Many providers support the OpenAI API format. Use the `OpenAILike` model to access them by replacing the `base_url`.

## Example

<CodeGroup>
  ```python agent.py theme={null}
  from os import getenv
  from agno.agent import Agent
  from agno.models.openai.like import OpenAILike

  agent = Agent(
      model=OpenAILike(
          id="mistralai/Mixtral-8x7B-Instruct-v0.1",
          api_key=getenv("TOGETHER_API_KEY"),
          base_url="https://api.together.xyz/v1",
      )
  )

  # Print the response in the terminal
  agent.print_response("Share a 2 sentence horror story.")
  ```
</CodeGroup>

## Parameters

| Parameter                       | Type            | Default          | Description                                                                                            |
| ------------------------------- | --------------- | ---------------- | ------------------------------------------------------------------------------------------------------ |
| `id`                            | `str`           | `"not-provided"` | The id of the model to use                                                                             |
| `name`                          | `str`           | `"OpenAILike"`   | The name of the model                                                                                  |
| `provider`                      | `str`           | `"OpenAILike"`   | The provider of the model                                                                              |
| `api_key`                       | `Optional[str]` | `"not-provided"` | The API key for authentication                                                                         |
| `base_url`                      | `Optional[str]` | `None`           | The base URL for the API service                                                                       |
| `collect_metrics_on_completion` | `bool`          | `False`          | Collect token metrics only from the final streaming chunk (for providers with cumulative token counts) |

`OpenAILike` extends the OpenAI-compatible interface and supports all parameters from [OpenAIChat](/models/providers/native/openai/completion/overview).

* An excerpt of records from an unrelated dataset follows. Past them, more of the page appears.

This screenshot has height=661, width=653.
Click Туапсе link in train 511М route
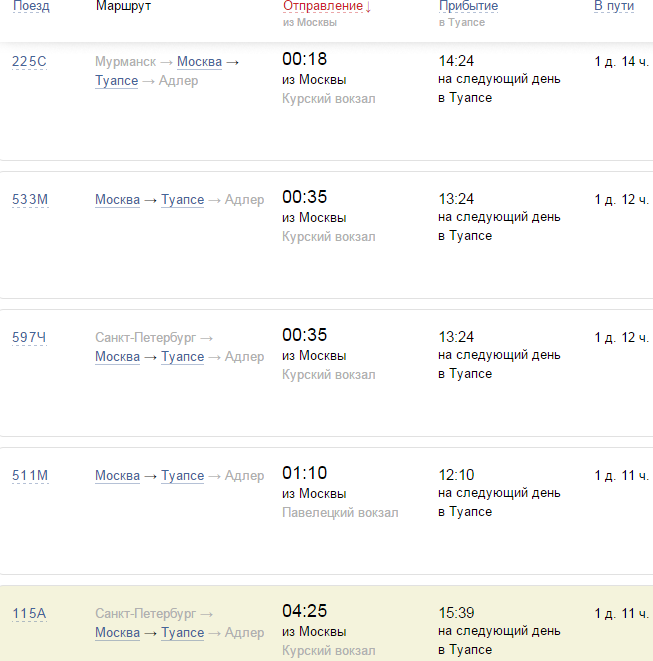click(182, 476)
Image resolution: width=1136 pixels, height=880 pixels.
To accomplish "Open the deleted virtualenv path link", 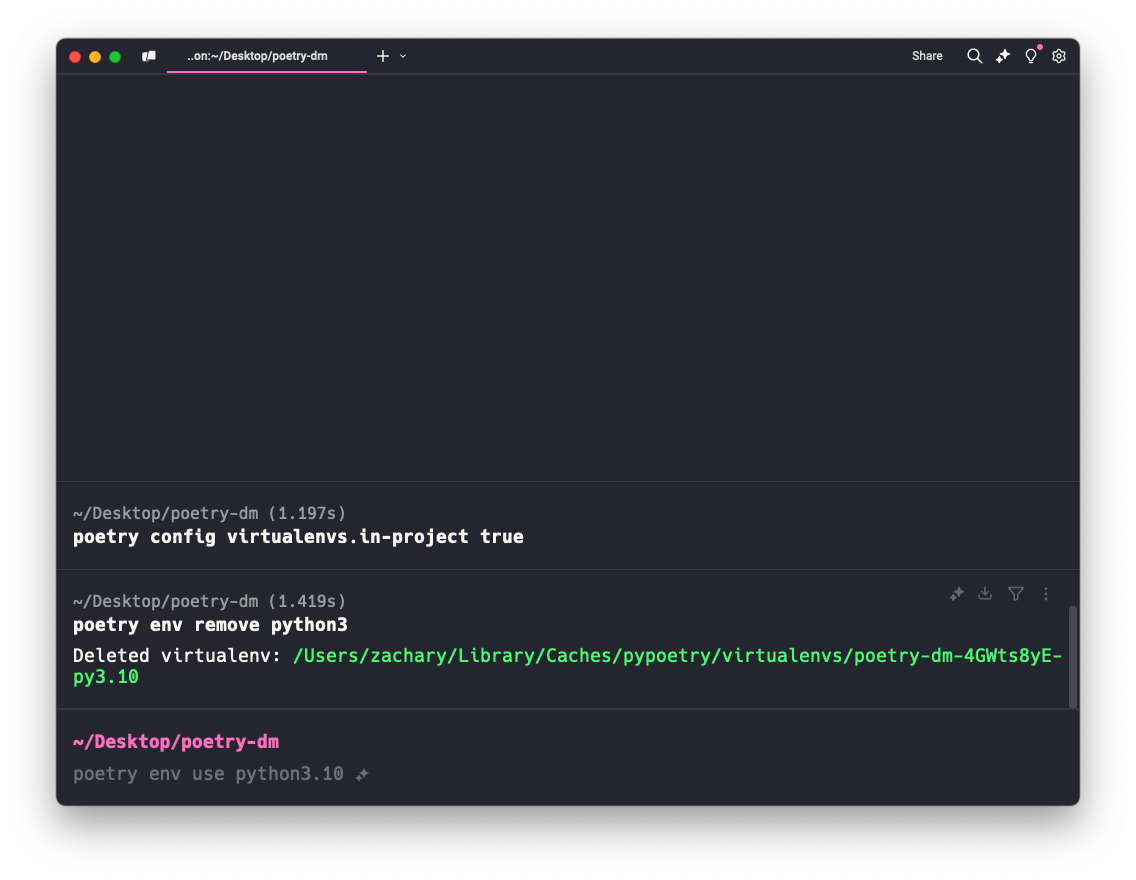I will tap(677, 656).
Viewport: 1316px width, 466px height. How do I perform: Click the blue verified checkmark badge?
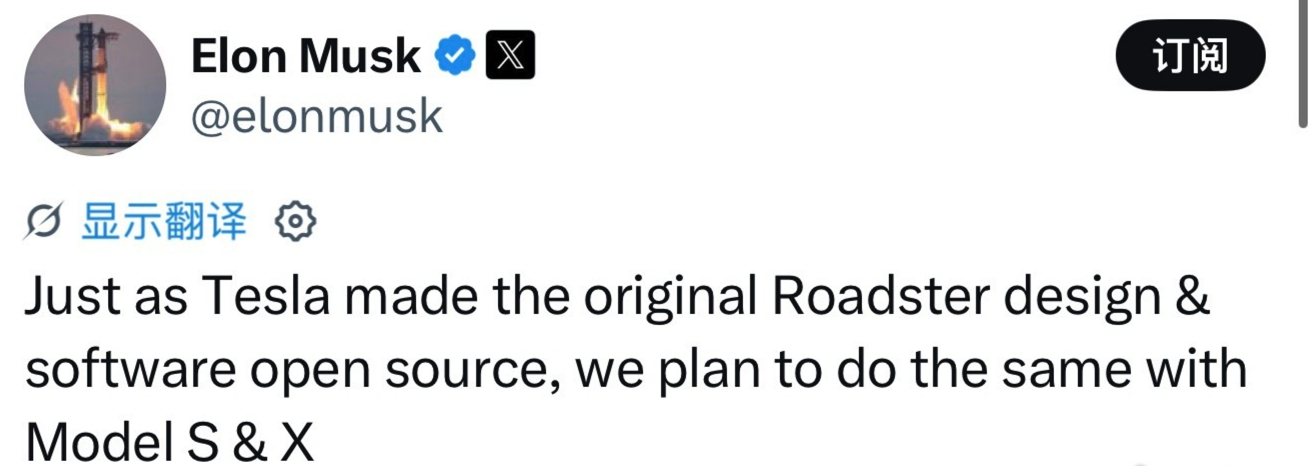coord(455,56)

Simply change the `base_url` and `api_key` to point to your preferred OpenAI-compatible service.

## Responses API

For providers that implement the [Open Responses API specification](https://openresponses.org), use `OpenResponses`:

<CodeGroup>
  ```python agent.py theme={null}
  from agno.agent import Agent
  from agno.models.openai import OpenResponses

  agent = Agent(
      model=OpenResponses(
          id="your-model-id",
          base_url="https://your-provider.com/v1",
          api_key="your-api-key",
      ),
  )

  agent.print_response("Share a 2 sentence horror story.")
  ```
</CodeGroup>

The Responses API is stateless by default. Each request is independent with no `previous_response_id` chaining.

For specific providers, use the dedicated classes:

* [OllamaResponses](/reference/models/ollama-responses) for Ollama (v0.13.3+)
* [OpenRouterResponses](/reference/models/openrouter-responses) for OpenRouter

See [OpenResponses reference](/reference/models/open-responses) for full parameters.